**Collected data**

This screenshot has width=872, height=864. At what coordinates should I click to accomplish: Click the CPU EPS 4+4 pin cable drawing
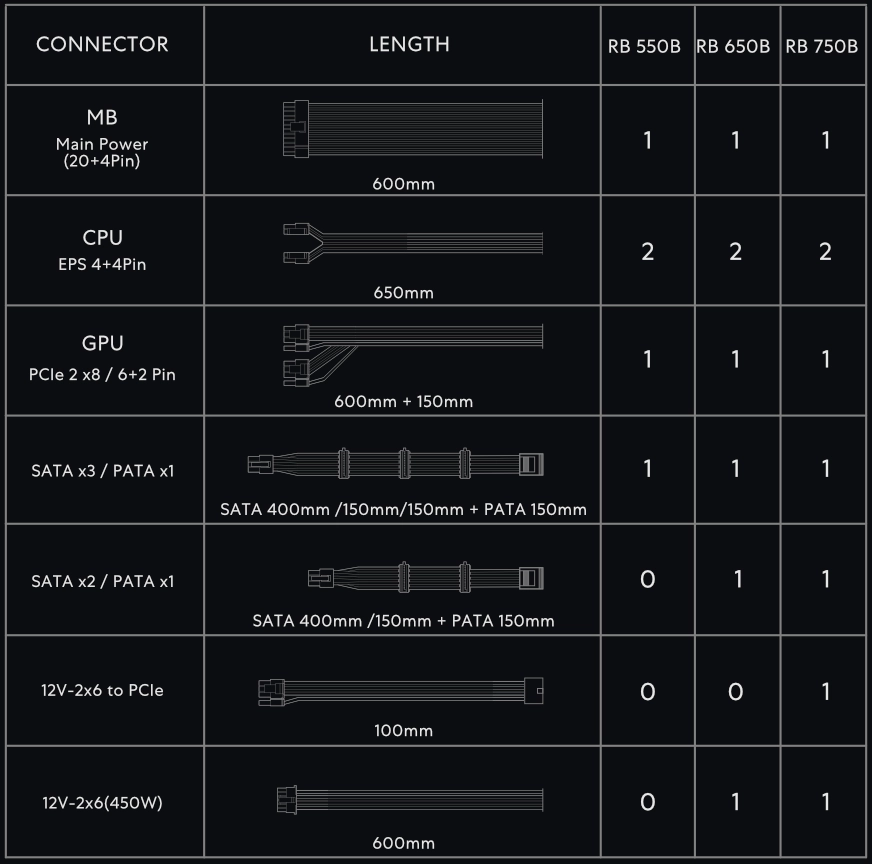point(410,243)
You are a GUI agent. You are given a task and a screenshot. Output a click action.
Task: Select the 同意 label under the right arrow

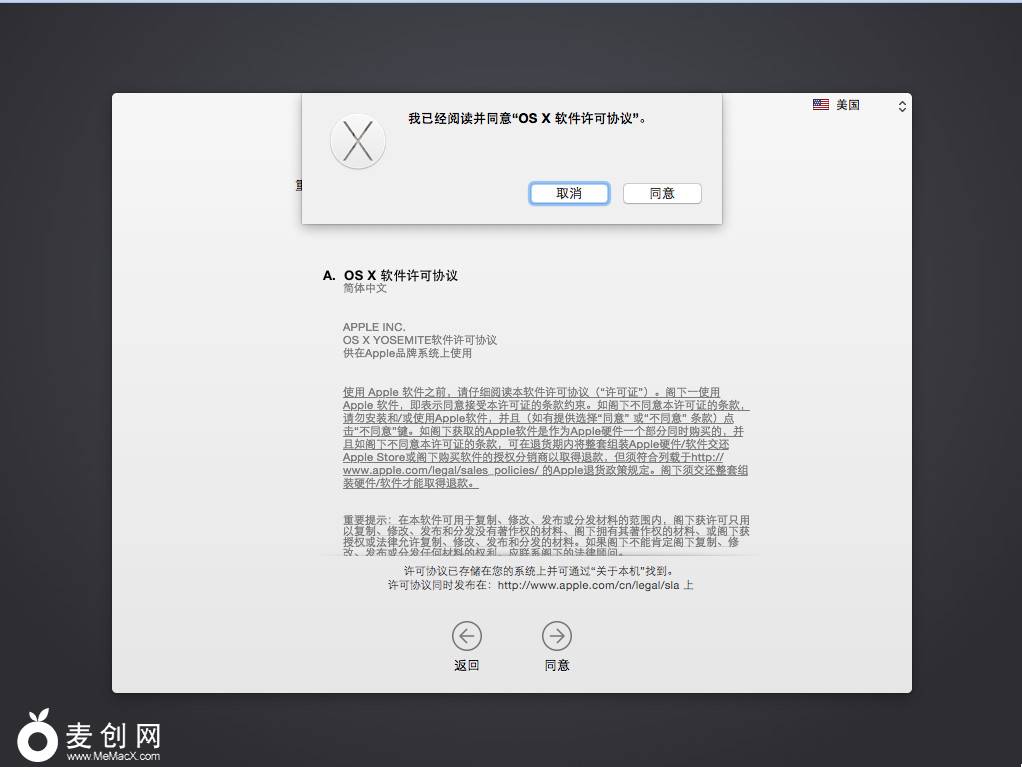point(557,666)
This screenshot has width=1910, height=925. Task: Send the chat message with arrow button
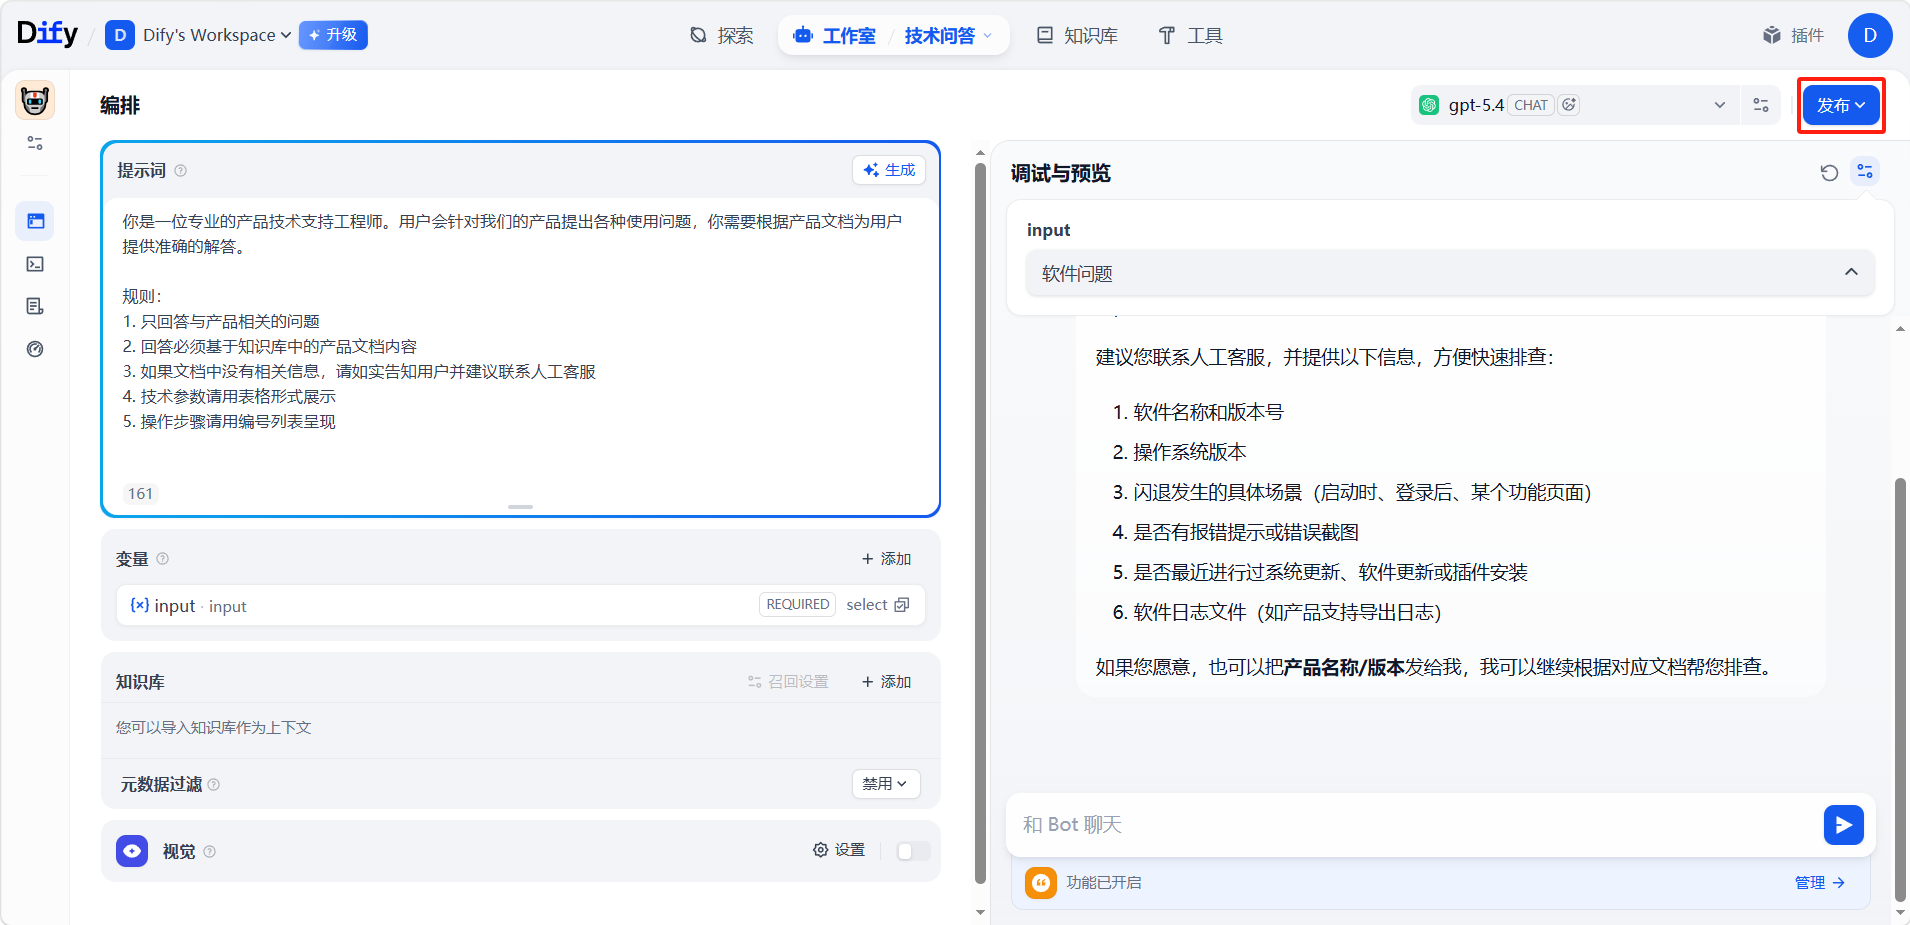(1843, 825)
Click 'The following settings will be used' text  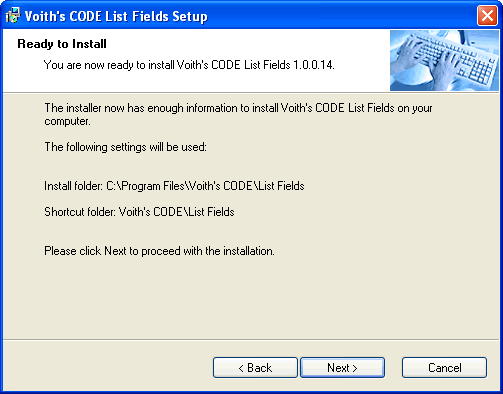coord(126,147)
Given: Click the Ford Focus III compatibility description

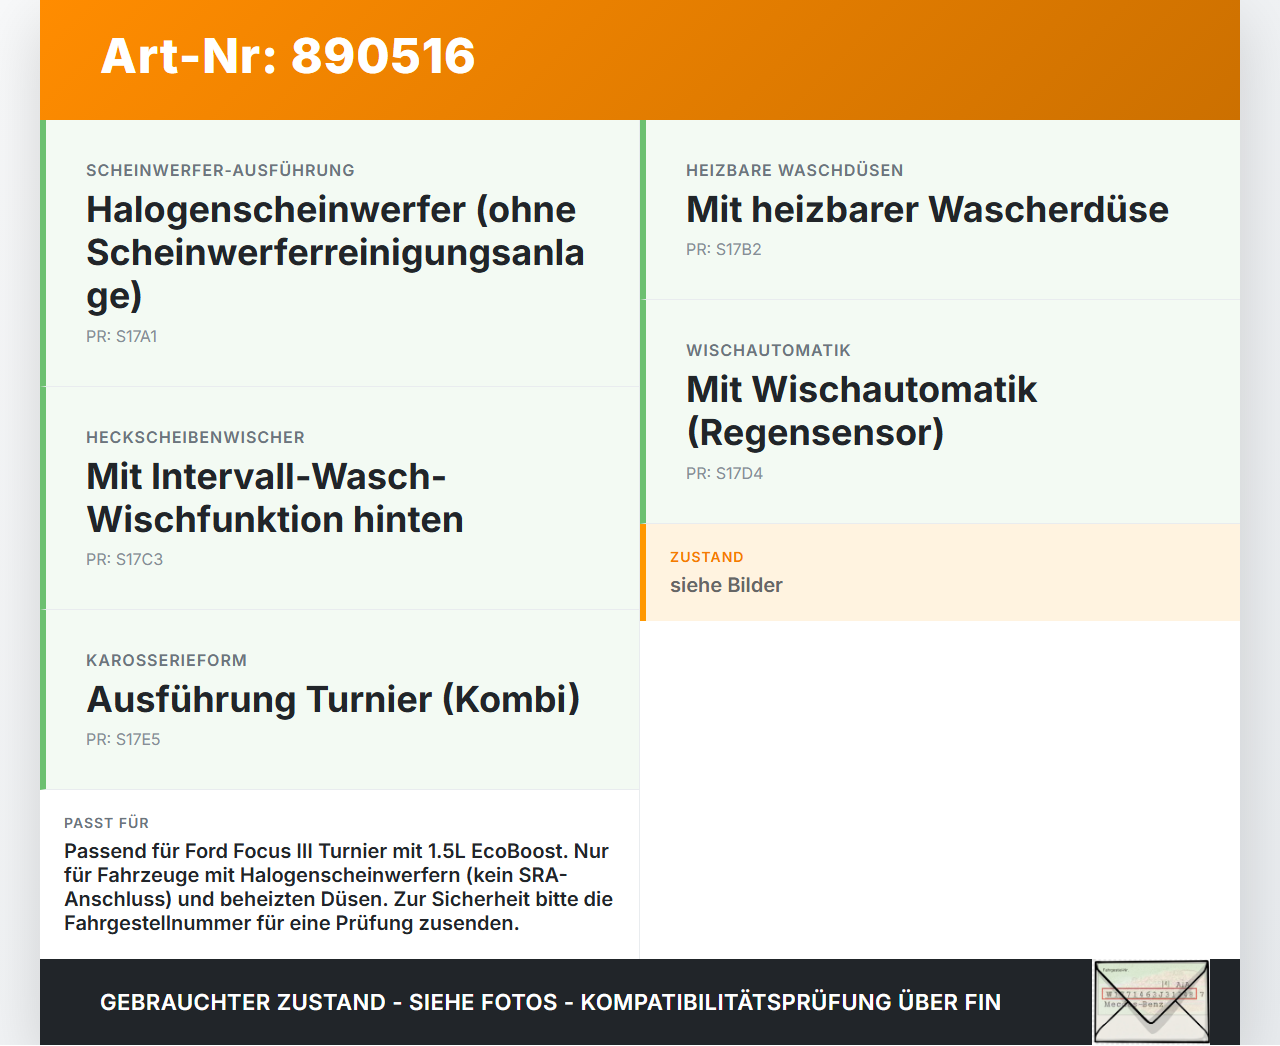Looking at the screenshot, I should pos(338,887).
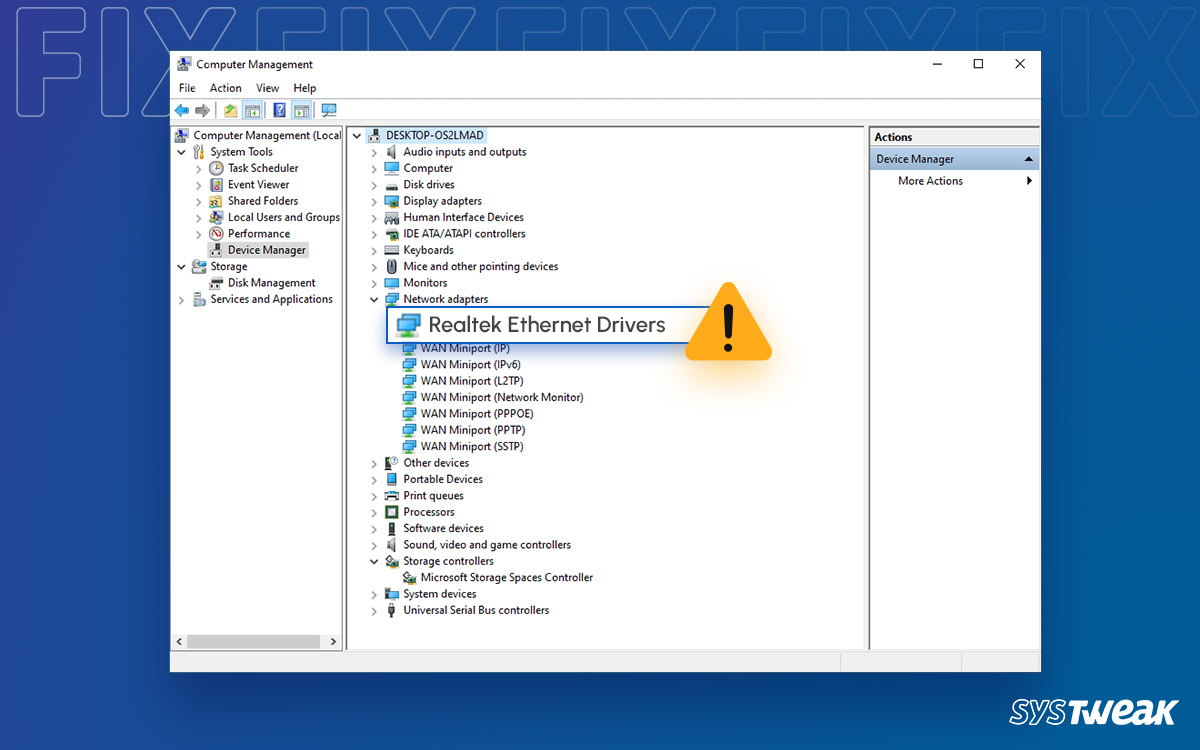Image resolution: width=1200 pixels, height=750 pixels.
Task: Select Realtek Ethernet Drivers device entry
Action: [545, 325]
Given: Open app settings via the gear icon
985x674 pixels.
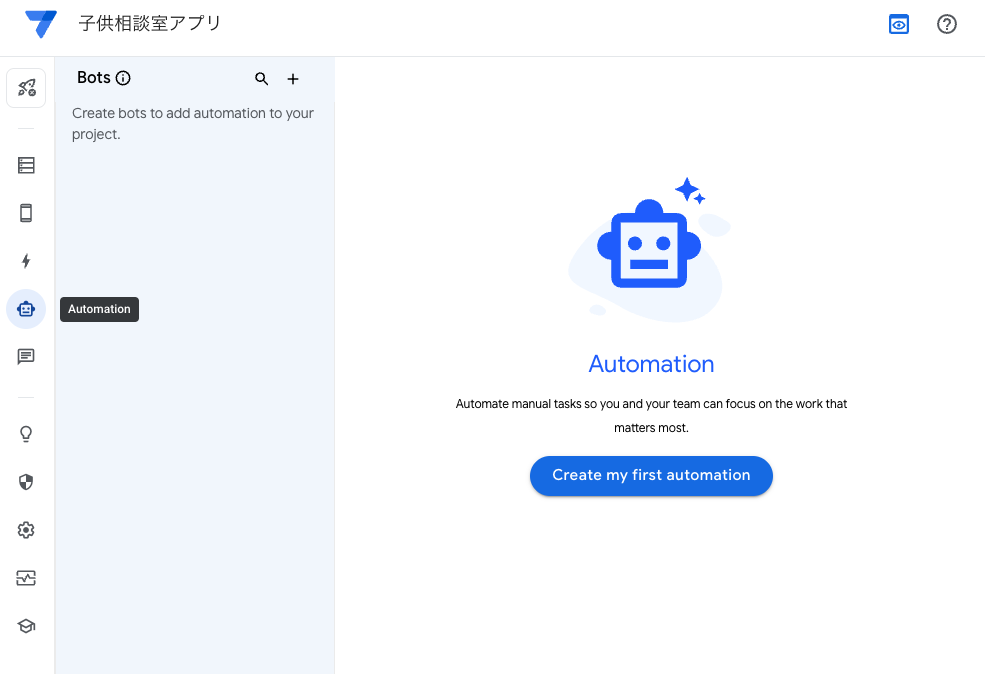Looking at the screenshot, I should [25, 530].
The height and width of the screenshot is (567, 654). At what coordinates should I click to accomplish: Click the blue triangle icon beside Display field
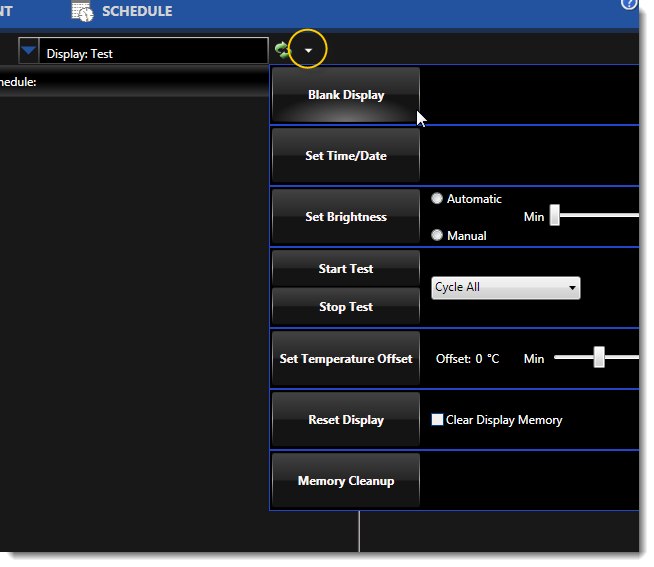28,50

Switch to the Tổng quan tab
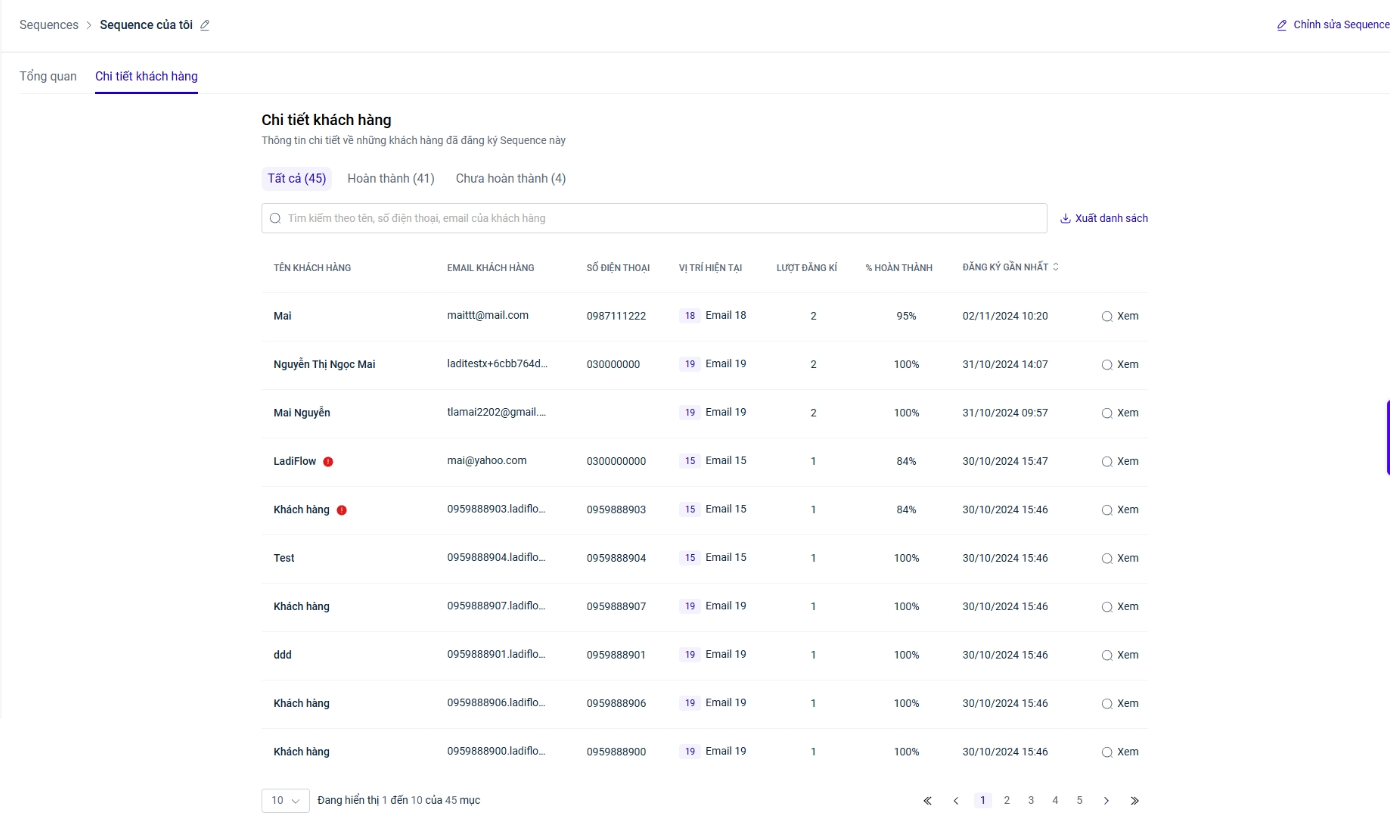click(48, 76)
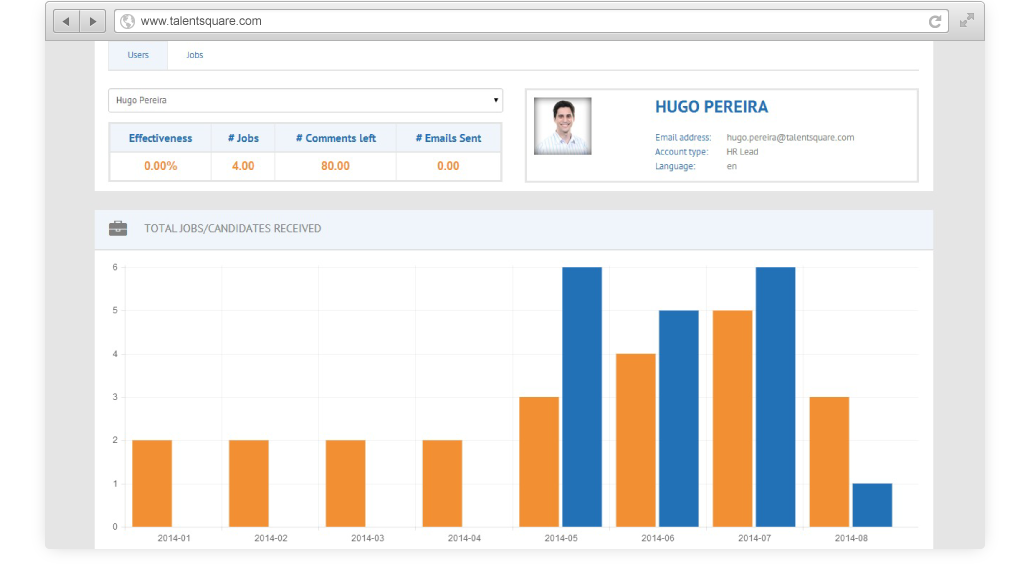The width and height of the screenshot is (1036, 570).
Task: Click the Effectiveness column header
Action: pyautogui.click(x=160, y=138)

**WHAT THIS TASK INVOLVES**
Starting with the line that contains "985x674 pixels." and ending with the last line of the data above, transcribe exactly those lines and no others, without pictures.

**WORKED SOLUTION**
985x674 pixels.
Looking at the screenshot, I should [25, 530].
The height and width of the screenshot is (567, 654). At what coordinates should I click to accomplish: Click the blue triangle icon beside Display field
28,50

Switch to the Tổng quan tab
click(48, 76)
The width and height of the screenshot is (1036, 570).
Task: Click the Effectiveness column header
Action: pyautogui.click(x=160, y=138)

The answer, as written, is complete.